Der Zentralrat der Juden hatte das Vorgehen der Koalitionsfraktionen scharf kritisiert. «Das ist die Auflösung der Koalition gegen Rechtsextremismus und Antisemitismus», sagte Stephan Kramer, Generalsekretär des Zentralrates, der «Berliner Zeitung». Die Politiker sollten sich besinnen, forderte Kramer. Der Arbeitskreis jüdischer Sozialdemokraten und Sozialdemokratinnen forderte, alle Fraktionen in die Erklärung zum 9. November einzubeziehen. Der Gedenktag sei zu wichtig, «um kleinkarierter politischer Taktik zum Opfer zu fallen», schrieben sie in einem Brief an das Präsidium und die Fraktionsvorsitzenden sowie die beteiligte Fachpolitiker.

Die Jüdische Gemeinde zu Berlin und verschiedene Bürgerrechtsorganisationen forderten in einer Erklärung die Fraktionen zu einer gemeinsamen Beschlussfassung zur Antisemitismusbekämpfung auf. Dabei müsse an die ursprüngliche Idee, einen Beauftragten einzusetzen, wieder angeknüpft werden, verlangten sie. Die Debatte über verschiedene Ausprägungen des Antisemitismus dürfe eine gemeinsame Position nicht verhindern, heißt es in der Erklärung der Jüdischen Gemeinde zu Berlin, des Koordinierungsrats deutscher Nicht-Regierungsorganisationen gegen Antisemitismus und des Jüdischen Forums für Demokratie und gegen Antisemitismus.

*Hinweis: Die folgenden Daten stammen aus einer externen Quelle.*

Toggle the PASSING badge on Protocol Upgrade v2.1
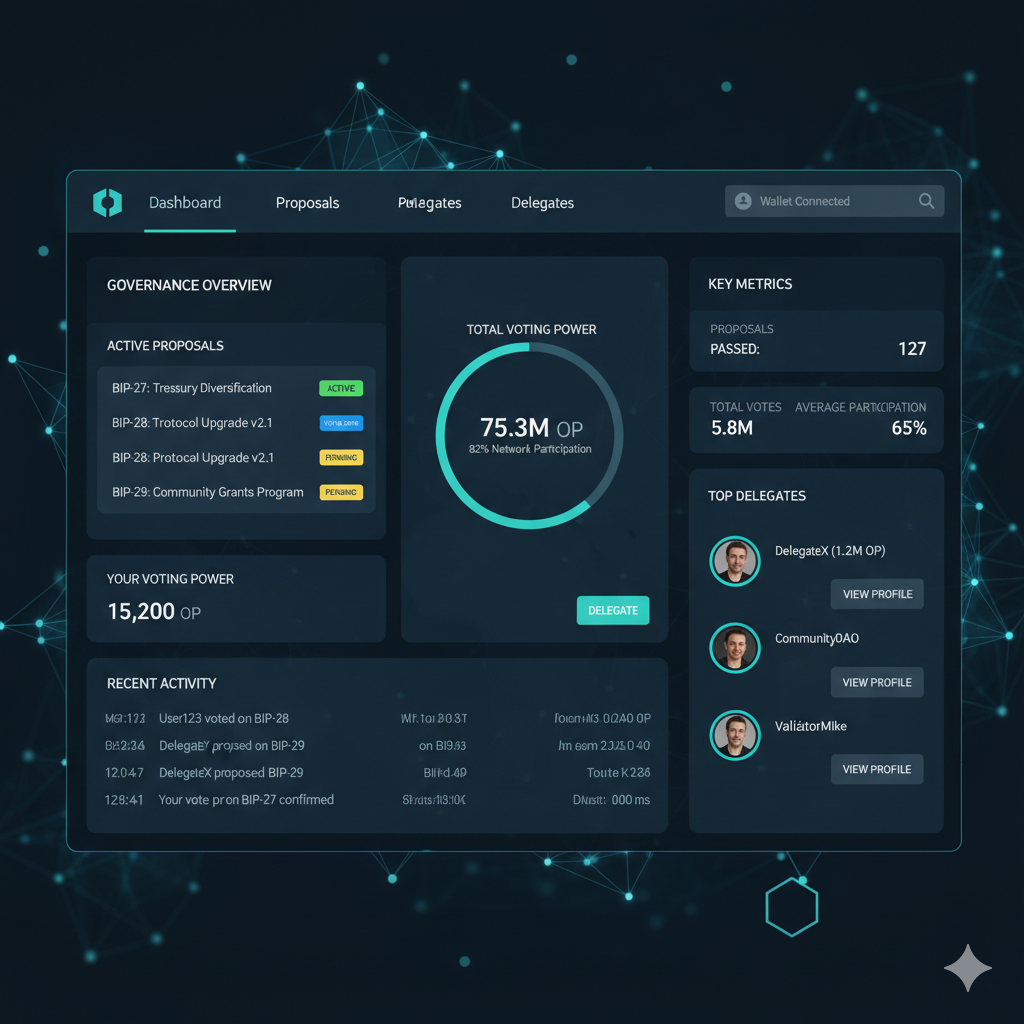click(342, 457)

Micha Brumlik, der ehemalige Leiter des Fritz-Bauer-Instituts zur Erforschung des Holocaust in Frankfurt, sprach von einer Blamage der Union. Er sagte im Deutschlandradio Kultur, dass die Vorwürfe der Union gegenüber der Linkspartei nicht mehr stimmten. «Gregor Gysi hat sich vor einiger Zeit in einer Aufsehen erregenden Rede vom Antizionismus des klassischen Antiimperialismus distanziert und zu einem Umdenken aufgerufen», sagte Brumlik. Unionspolitiker hatten der Linksfraktion vorgeworfen, sie habe sich nicht vom Antizionismus der DDR distanziert.